A Scalable Algorithm for Individually Fair K-means Clustering
MohammadHossein Bateni, Vincent Cohen-Addad, Alessandro Epasto, Silvio Lattanzi
TL;DR
This work tackles scalable, individually fair clustering under per-point radius constraints by introducing ConstrainedLocalSearch++, a fast local-search algorithm with seeding and anchor-zone mechanisms. It achieves a bicriteria $(O(1),6)$-approximation for the radii while attaining a constant-factor approximation on the $k$-means cost, running in $ ilde{O}(nd + nk^2)$ time. The algorithm is both theoretically grounded and empirically validated, demonstrating substantial speedups and often lower costs than previous methods on large real-world datasets.
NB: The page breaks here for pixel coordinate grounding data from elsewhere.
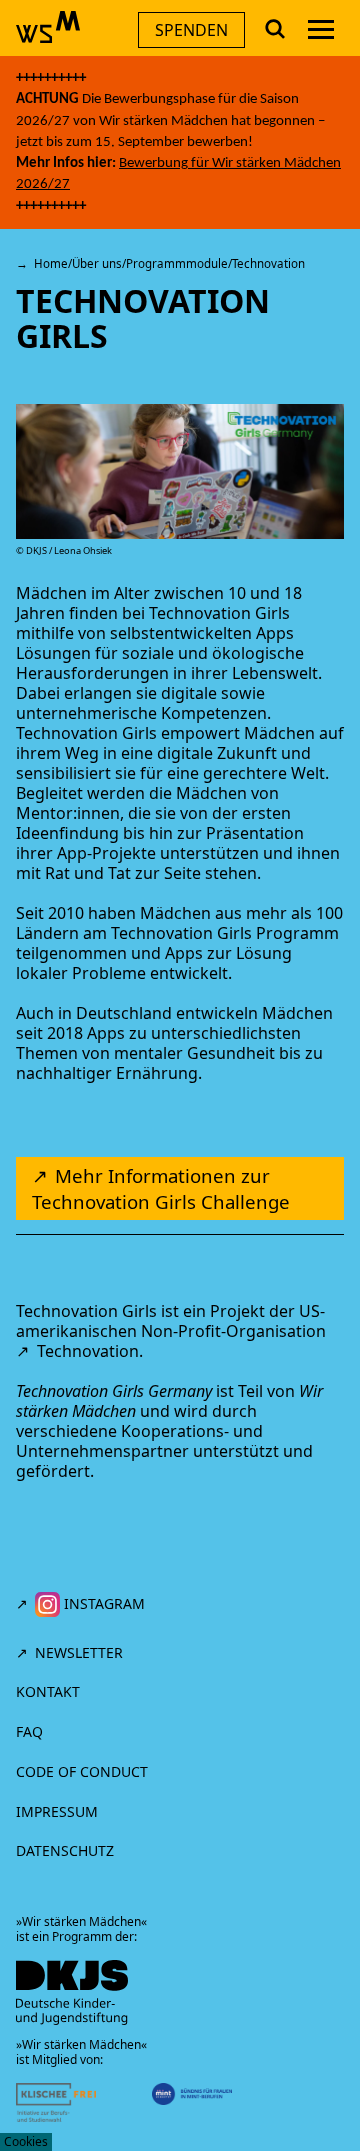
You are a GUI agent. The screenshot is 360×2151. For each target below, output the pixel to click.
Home (51, 263)
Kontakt (48, 1691)
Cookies (26, 2141)
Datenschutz (65, 1850)
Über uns (97, 263)
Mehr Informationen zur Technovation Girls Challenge (161, 1188)
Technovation (88, 1351)
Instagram (102, 1603)
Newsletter (79, 1652)
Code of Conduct (84, 1771)
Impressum (57, 1811)
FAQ (29, 1731)
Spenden (191, 30)
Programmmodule (177, 263)
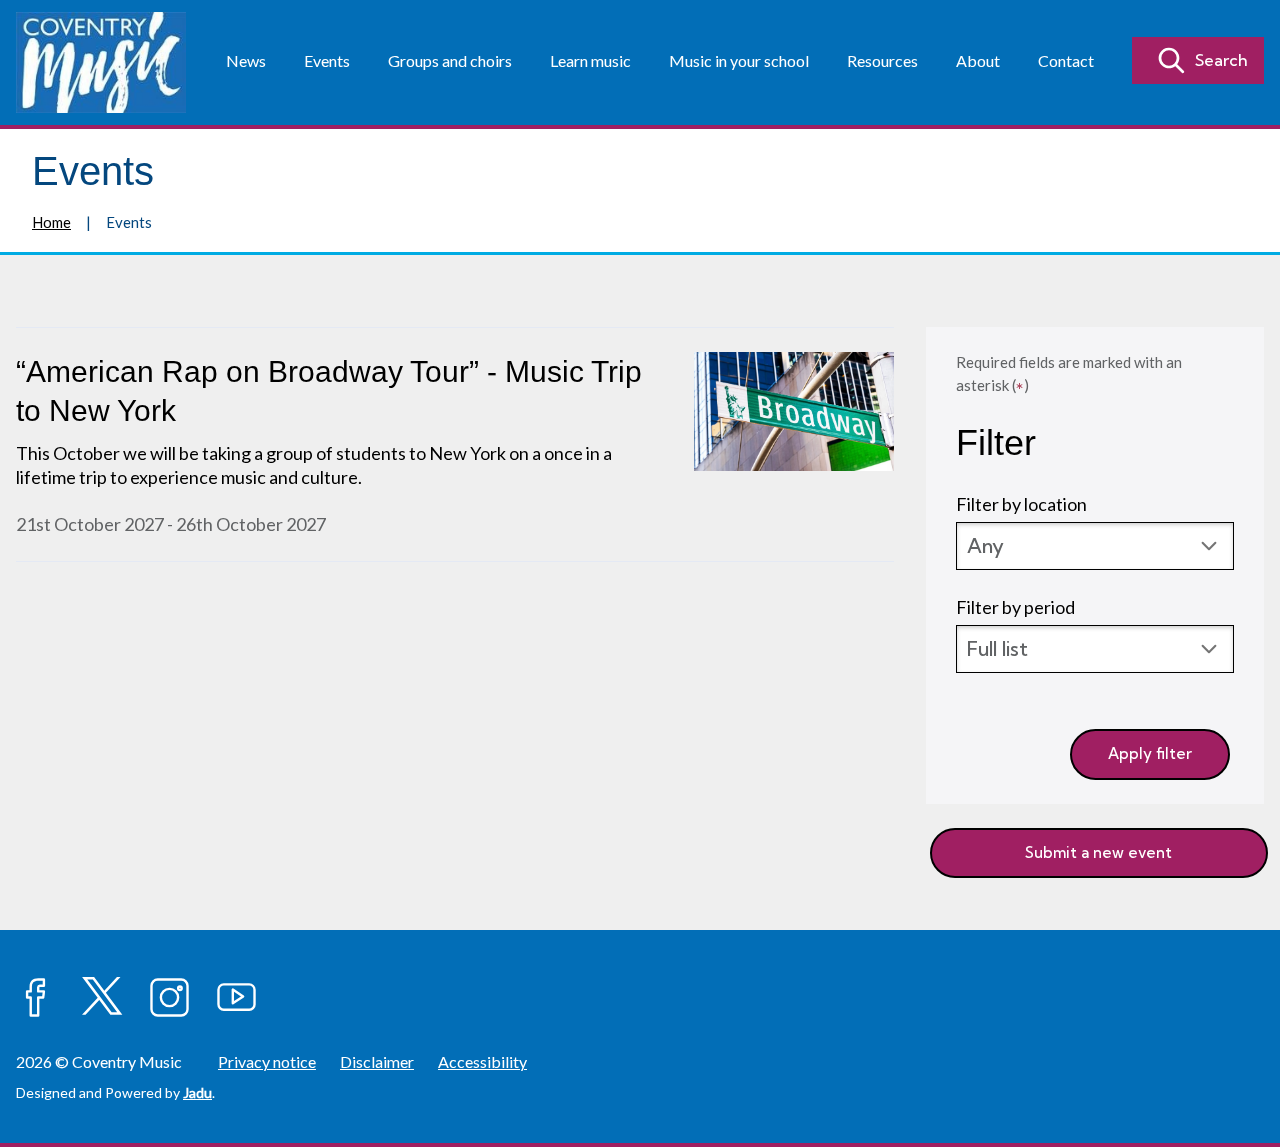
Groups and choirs (450, 60)
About (978, 60)
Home (51, 222)
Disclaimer (377, 1061)
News (246, 60)
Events (327, 60)
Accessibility (482, 1061)
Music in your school (739, 60)
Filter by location (1021, 504)
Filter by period (1015, 607)
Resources (882, 60)
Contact (1066, 60)
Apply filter (1150, 753)
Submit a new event (1098, 852)
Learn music (590, 60)
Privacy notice (267, 1061)
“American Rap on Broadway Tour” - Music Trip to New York (329, 391)
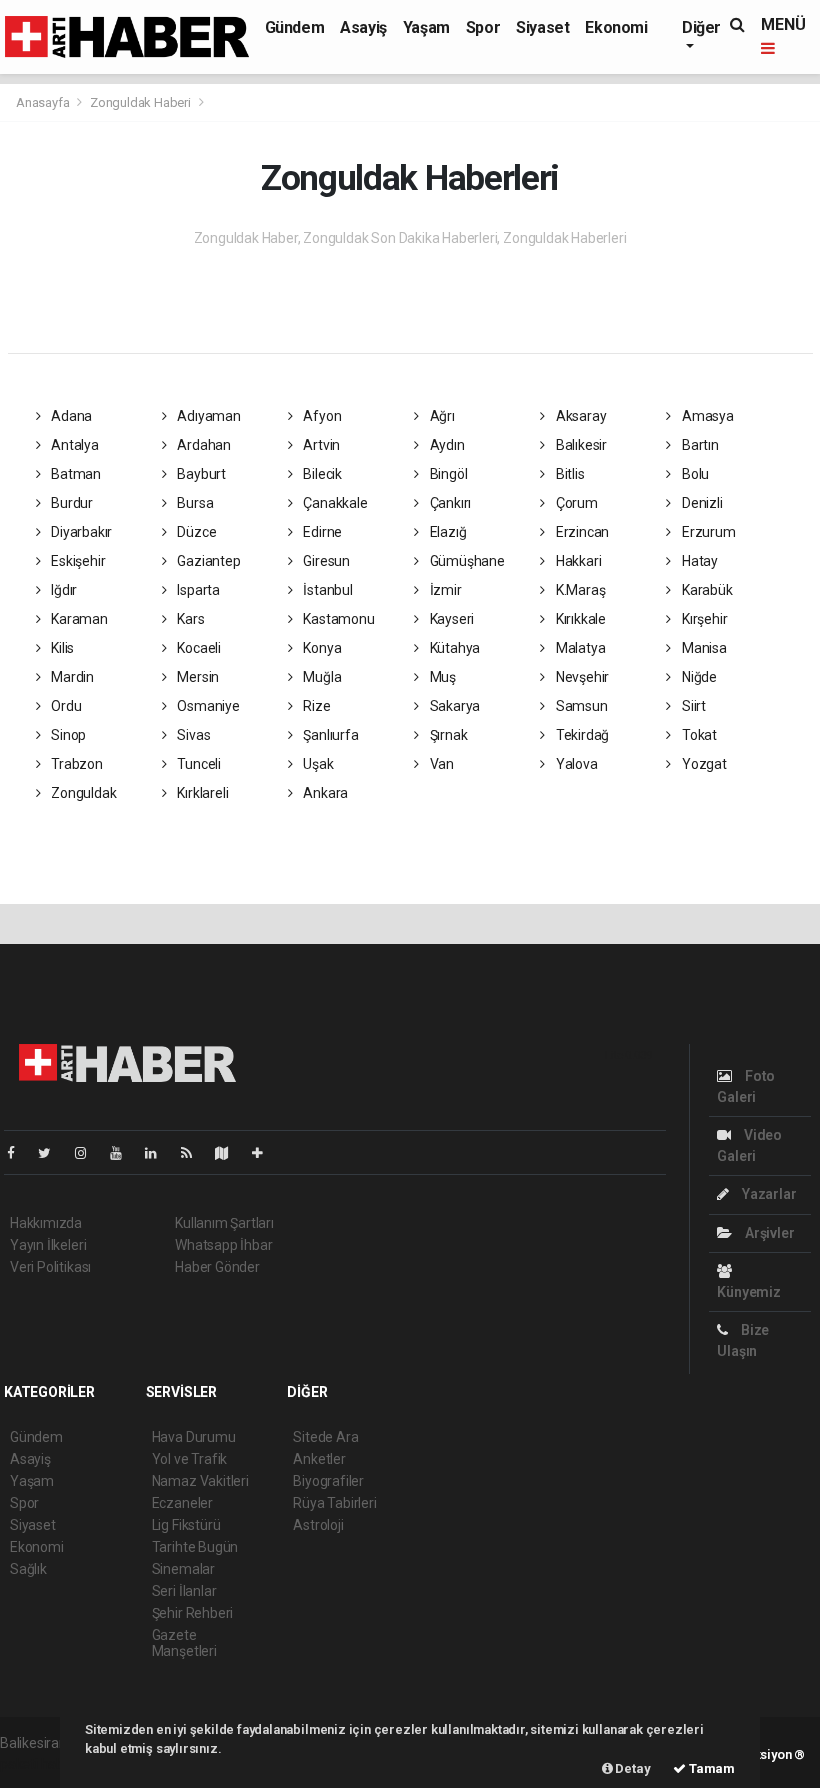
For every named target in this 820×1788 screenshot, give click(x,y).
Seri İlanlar (184, 1591)
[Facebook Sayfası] (19, 1153)
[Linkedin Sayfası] (159, 1153)
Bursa (193, 503)
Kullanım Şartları (224, 1223)
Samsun (580, 706)
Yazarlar (767, 1194)
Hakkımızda (46, 1223)
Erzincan (581, 532)
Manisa (702, 648)
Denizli (700, 503)
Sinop (67, 735)
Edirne (321, 532)
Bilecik (321, 474)
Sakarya (453, 706)
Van (440, 764)
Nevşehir (581, 677)
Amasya (706, 416)
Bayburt (199, 474)
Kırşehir (703, 619)
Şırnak (447, 735)
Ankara (324, 793)
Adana (70, 416)
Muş (441, 677)
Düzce (195, 532)
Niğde (698, 677)
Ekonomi (616, 27)
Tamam (710, 1768)
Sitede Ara (325, 1437)
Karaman (77, 619)
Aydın (446, 445)
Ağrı (441, 416)
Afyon (321, 416)
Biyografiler (328, 1481)
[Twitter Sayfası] (52, 1153)
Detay (632, 1768)
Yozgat (702, 764)
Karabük (705, 590)
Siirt (692, 706)
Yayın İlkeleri (48, 1245)
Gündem (295, 27)
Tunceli (197, 764)
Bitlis (568, 474)
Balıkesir (580, 445)
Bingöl (447, 474)
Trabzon (75, 764)
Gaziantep (207, 561)
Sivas (192, 735)
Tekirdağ (581, 735)
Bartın (698, 445)
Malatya (579, 648)
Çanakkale (334, 503)
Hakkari (577, 561)
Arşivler (768, 1233)
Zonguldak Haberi (140, 102)
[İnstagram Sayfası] (89, 1153)
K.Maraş (579, 590)
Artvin (320, 445)
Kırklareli (201, 793)
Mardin (71, 677)
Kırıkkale (579, 619)
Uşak (317, 764)
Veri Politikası (50, 1267)
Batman (74, 474)
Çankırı (449, 503)
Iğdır (62, 590)
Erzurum (707, 532)
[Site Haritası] (230, 1153)
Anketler (319, 1459)
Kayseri (450, 619)
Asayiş (363, 27)
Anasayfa (44, 102)
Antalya (73, 445)
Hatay (698, 561)
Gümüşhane (466, 561)
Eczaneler (182, 1503)
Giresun (325, 561)
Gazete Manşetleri (184, 1643)
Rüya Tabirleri (334, 1503)
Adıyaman (207, 416)
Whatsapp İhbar (223, 1245)
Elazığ (446, 532)
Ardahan (202, 445)
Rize (316, 706)
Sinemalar (183, 1569)
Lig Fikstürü (186, 1525)
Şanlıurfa (330, 735)
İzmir (444, 590)
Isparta (196, 590)
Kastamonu (338, 619)
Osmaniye (206, 706)
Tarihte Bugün (195, 1547)
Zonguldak (82, 793)
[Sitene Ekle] (265, 1153)
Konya (321, 648)
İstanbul (327, 590)
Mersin (196, 677)
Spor (483, 27)
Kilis (61, 648)
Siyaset (542, 27)
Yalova (575, 764)
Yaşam (426, 27)
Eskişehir (76, 561)
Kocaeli (197, 648)
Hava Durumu (194, 1437)
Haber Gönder (217, 1267)
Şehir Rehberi (193, 1613)
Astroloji (318, 1525)
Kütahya (453, 648)
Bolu (694, 474)
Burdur (70, 503)
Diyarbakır (80, 532)
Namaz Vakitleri (200, 1481)
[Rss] (194, 1153)
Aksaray (579, 416)
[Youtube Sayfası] (124, 1153)
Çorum (575, 503)
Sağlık (28, 1569)
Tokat (698, 735)
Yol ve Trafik (190, 1459)
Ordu (64, 706)
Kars (189, 619)
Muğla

These results make individually fair clustering practical at scale and open avenues for tighter theoretical bounds and generalizations to broader objective functions.
Abstract
We present a scalable algorithm for the individually fair ($p$, $k$)-clustering problem introduced by Jung et al. and Mahabadi et al. Given $n$ points $P$ in a metric space, let $δ(x)$ for $x\in P$ be the radius of the smallest ball around $x$ containing at least $n / k$ points. A clustering is then called individually fair if it has centers within distance $δ(x)$ of $x$ for each $x\in P$. While good approximation algorithms are known for this problem no efficient practical algorithms with good theoretical guarantees have been presented. We design the first fast local-search algorithm that runs in ~$O(nk^2)$ time and obtains a bicriteria $(O(1), 6)$ approximation. Then we show empirically that not only is our algorithm much faster than prior work, but it also produces lower-cost solutions.